==== Passage ====

Where did you get the 5! ?

- mathmath333

to permutate 5 students

- steve816

Actually, I think you might be right! 40C1 *40C4 *5!

- mathmath333

r u 100% sure

- steve816

Not a 100%, I struggled a little bit during probability unit too, but it seems right.

- BAdhi

when a captain is chosen, there will be 39 left so shouldnt it be
40C1*39C4

- mathmath333

but the 5 choosen students should be arranged in themselves

- ganeshie8

Alternative :
You can choose 5 ppl for the team in \(\dbinom{40}{5}\) ways
for each of that 5 member team, a captain can be chosen in \(\dbinom{5}{1}\) ways
so total possible teams = \(\dbinom{40}{5}*\dbinom{5}{1}\)

- ganeshie8

btw thats same as 40C1*39C4

- BAdhi

wow there are totally different ways to think of it.

- BAdhi

Since the arrangement inside the group is not relavant 5! is not required

- mathmath333

but in question the word 'arranged' is given

- ganeshie8

question is ambiguous
you can't do anything if the question is ambiguous

- ganeshie8

do you have answer ?

====

Problem set -
1 – Answer these questions from the forum thread:
(a) What reason is given for including 5! ?
(b) In the alternative method, in how many ways can a captain be chosen for each 5-member team?
(c) Which word from the question is quoted as a reason to count arrangements?
2 – Retype the rows from the start of the records through the line containing "click(x=946, y=769)", both ends included.

==== Material supplied ====

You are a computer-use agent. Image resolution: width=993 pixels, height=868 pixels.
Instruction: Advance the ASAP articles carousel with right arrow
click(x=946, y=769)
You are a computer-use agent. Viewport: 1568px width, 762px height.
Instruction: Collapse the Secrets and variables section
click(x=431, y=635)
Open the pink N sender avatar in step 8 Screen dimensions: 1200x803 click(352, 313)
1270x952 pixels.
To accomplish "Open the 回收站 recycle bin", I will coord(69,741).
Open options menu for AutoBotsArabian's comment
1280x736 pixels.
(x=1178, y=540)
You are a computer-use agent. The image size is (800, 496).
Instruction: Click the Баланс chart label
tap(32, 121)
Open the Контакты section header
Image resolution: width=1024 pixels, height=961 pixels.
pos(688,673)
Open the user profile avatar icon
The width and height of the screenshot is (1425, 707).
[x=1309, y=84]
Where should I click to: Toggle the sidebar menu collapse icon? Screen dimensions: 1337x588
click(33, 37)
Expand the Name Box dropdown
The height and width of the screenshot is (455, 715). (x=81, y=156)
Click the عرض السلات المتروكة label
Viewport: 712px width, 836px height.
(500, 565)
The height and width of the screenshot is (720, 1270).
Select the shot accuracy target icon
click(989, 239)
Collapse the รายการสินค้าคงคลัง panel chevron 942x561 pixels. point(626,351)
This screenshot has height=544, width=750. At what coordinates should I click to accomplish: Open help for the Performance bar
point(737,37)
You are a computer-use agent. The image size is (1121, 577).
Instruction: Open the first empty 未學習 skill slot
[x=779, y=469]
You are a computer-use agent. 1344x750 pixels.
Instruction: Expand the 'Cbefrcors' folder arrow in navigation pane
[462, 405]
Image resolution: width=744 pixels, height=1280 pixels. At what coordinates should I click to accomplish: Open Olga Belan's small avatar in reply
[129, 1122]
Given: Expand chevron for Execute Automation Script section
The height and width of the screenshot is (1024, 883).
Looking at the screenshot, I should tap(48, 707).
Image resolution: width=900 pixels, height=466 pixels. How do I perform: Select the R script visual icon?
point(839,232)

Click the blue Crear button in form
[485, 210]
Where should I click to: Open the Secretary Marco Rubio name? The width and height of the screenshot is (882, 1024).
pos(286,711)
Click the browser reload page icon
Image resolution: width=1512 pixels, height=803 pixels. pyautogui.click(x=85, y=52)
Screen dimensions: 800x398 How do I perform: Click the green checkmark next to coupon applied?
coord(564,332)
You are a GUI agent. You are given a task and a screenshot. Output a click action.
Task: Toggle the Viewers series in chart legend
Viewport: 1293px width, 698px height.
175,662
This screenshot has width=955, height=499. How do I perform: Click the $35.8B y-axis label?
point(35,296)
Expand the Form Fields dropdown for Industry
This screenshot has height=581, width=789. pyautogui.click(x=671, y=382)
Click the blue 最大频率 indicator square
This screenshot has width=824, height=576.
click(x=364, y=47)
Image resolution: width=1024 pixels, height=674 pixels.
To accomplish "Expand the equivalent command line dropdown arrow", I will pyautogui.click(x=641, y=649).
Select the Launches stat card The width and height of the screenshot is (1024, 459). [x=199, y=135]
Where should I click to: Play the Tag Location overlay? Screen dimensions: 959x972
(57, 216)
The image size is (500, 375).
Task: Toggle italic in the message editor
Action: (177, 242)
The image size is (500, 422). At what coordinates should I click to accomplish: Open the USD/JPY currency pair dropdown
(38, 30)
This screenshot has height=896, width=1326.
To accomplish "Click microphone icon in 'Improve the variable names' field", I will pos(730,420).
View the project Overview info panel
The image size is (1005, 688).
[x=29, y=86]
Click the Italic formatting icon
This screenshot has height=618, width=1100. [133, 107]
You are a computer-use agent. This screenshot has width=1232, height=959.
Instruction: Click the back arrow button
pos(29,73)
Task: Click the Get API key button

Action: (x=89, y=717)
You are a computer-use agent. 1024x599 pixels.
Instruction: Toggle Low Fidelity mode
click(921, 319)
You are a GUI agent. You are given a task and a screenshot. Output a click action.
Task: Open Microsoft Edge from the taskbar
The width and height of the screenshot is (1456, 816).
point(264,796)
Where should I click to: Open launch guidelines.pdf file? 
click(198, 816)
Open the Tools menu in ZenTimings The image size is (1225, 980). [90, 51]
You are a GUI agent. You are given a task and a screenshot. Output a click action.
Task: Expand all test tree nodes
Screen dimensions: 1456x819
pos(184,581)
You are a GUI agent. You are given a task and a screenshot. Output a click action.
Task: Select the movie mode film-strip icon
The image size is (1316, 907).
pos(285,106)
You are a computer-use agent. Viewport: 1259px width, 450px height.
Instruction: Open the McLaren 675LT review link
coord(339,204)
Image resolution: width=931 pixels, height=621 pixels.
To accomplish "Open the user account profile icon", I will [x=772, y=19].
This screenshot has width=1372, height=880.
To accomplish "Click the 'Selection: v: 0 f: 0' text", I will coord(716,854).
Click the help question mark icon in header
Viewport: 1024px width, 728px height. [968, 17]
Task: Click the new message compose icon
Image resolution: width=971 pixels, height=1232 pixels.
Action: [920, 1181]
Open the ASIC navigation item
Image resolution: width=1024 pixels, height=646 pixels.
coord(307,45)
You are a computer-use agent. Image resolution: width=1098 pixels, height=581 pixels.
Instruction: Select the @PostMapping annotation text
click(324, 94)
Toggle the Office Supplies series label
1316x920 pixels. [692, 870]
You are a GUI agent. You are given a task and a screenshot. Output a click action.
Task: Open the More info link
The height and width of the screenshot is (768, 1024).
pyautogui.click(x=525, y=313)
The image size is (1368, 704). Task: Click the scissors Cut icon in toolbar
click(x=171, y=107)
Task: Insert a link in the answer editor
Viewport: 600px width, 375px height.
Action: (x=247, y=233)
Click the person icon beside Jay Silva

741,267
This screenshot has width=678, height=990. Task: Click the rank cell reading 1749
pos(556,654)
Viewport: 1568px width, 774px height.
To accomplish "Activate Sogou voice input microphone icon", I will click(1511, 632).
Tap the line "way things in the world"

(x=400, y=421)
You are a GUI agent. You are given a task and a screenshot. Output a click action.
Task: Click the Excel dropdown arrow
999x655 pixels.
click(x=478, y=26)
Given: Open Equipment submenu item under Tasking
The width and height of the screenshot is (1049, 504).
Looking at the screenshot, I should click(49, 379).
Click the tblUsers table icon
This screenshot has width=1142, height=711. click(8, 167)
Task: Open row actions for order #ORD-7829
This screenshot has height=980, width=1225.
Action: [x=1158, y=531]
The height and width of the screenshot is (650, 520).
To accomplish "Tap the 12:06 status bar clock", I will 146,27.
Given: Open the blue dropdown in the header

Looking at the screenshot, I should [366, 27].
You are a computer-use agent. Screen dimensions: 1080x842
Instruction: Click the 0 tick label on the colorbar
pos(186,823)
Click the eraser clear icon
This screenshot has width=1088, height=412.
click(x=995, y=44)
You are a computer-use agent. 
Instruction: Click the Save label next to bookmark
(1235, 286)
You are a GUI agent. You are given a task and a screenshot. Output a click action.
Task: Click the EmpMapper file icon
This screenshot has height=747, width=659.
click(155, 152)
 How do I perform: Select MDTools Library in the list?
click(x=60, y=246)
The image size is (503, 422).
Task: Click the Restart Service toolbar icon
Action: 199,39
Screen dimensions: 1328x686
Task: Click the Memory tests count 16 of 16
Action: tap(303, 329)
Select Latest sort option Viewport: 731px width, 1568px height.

====

Outputs by task -
1 –
(a) To permutate 5 students.
(b) In \(\dbinom{5}{1}\) ways.
(c) 'arranged'

2 –
You are a computer-use agent. Image resolution: width=993 pixels, height=868 pixels.
Instruction: Advance the ASAP articles carousel with right arrow
click(x=946, y=769)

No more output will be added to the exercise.